Most electronics are boxed in card board, plastic and styrofoam..right?
Those boxes are shipped in big sealed metal containers ...right?
Then they are transported in metal rail cars and big metal semi-trucks....right?
So..If my thinking is correct (and depending on who you ask....)
The electronic devices that are in shipping should still be good.
So God forbid something does happen....we should just look to the next shipment for working electronics.
Or find the shipping trucks....bins....containers.....you get the idea....
.......Or am I way off base?


You are almost correct, but if you want to store bare populated PCB's (as spares), then styrofoam would destroy them, because it is non-conductive, so static-build up would destroy the sensitive semiconductors.

As far as the shipping containers is concerned, that is also not a guarantee. They all use nonconductive rubber as a seal to the doors, so an EMP can still come in through that. You need to overlay that rubber with typically a copper mesh, that is bonded very well electrically to both the door and the container if the door is closed. Typically a copper braid doesn't give the best conductivity, so you would rather have a door with specially constructed beryllium-copper fingers all around the edges, in that way you can get more than enough attenuation to protect even the most sensitive electronics from EMP, but that route is extremely expensive.

*Given request A*:
Rewrite the rows from the line with "Szczerze na temat (110, 367)" through the last row, switching "Porady" to "Wskazówki" and keeping everything else the same.

Rows on where targets appear
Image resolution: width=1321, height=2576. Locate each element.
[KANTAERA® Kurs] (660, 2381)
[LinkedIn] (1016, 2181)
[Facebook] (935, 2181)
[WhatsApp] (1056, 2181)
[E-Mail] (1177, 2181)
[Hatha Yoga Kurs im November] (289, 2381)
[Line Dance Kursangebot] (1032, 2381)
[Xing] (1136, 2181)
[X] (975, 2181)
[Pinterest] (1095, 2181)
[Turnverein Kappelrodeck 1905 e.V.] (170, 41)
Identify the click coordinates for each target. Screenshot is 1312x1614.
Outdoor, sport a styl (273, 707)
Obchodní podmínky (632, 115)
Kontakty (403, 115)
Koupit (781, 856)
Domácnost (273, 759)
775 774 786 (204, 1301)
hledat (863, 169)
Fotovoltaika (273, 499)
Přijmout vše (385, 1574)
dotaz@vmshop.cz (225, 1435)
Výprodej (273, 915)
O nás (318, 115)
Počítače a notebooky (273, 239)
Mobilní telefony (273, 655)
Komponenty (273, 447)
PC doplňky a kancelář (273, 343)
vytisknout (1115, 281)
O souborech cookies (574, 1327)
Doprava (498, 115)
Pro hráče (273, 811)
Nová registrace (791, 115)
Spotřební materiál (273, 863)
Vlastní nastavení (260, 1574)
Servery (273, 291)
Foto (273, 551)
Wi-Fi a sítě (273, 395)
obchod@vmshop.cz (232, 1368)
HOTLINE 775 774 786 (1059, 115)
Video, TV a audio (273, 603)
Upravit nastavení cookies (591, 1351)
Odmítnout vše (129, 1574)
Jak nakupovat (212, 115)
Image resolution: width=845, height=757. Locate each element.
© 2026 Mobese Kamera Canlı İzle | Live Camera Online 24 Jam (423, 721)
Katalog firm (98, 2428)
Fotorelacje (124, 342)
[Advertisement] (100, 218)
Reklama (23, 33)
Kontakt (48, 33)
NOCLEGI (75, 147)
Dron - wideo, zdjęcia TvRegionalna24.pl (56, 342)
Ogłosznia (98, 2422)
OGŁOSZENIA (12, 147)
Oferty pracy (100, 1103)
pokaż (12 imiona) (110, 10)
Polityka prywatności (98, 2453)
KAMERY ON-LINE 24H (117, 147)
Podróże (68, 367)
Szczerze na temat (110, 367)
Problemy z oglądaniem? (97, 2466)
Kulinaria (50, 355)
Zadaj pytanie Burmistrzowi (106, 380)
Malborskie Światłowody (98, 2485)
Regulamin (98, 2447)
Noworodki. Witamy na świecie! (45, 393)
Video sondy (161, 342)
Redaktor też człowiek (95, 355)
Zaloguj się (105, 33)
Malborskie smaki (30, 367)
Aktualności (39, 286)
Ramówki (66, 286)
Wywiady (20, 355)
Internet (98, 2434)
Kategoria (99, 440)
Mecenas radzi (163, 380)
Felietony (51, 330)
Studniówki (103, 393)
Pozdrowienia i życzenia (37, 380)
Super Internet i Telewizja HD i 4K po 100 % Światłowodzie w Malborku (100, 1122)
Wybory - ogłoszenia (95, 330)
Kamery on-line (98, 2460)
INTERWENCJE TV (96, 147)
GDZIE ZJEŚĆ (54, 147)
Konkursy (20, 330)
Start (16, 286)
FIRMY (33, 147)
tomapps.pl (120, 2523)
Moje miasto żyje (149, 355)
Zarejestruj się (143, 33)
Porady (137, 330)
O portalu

*Given request B*:
Condense the paragraph of the EMP discussion that begins "As far as the shipping containers" into a short bulleted list of its main points.

*Correct response A*:
Szczerze na temat (110, 367)
Problemy z oglądaniem? (97, 2466)
Kulinaria (50, 355)
Zadaj pytanie Burmistrzowi (106, 380)
Malborskie Światłowody (98, 2485)
Regulamin (98, 2447)
Noworodki. Witamy na świecie! (45, 393)
Video sondy (161, 342)
Redaktor też człowiek (95, 355)
Zaloguj się (105, 33)
Malborskie smaki (30, 367)
Aktualności (39, 286)
Ramówki (66, 286)
Wywiady (20, 355)
Internet (98, 2434)
Kategoria (99, 440)
Mecenas radzi (163, 380)
Felietony (51, 330)
Studniówki (103, 393)
Pozdrowienia i życzenia (37, 380)
Super Internet i Telewizja HD i 4K po 100 % Światłowodzie w Malborku (100, 1122)
Wybory - ogłoszenia (95, 330)
Kamery on-line (98, 2460)
INTERWENCJE TV (96, 147)
GDZIE ZJEŚĆ (54, 147)
Konkursy (20, 330)
Start (16, 286)
FIRMY (33, 147)
tomapps.pl (120, 2523)
Moje miasto żyje (149, 355)
Zarejestruj się (143, 33)
Wskazówki (137, 330)
O portalu

*Correct response B*:
- Shipping containers do not guarantee protection from EMP.
- Their doors are sealed with nonconductive rubber, which lets an EMP in.
- The rubber would need an overlay, typically copper mesh, bonded well electrically to the door and the container when the door is closed.
- Copper braid usually conducts poorly, so a door with beryllium-copper fingers around its edges works better and can shield even the most sensitive electronics.
- That approach is extremely expensive.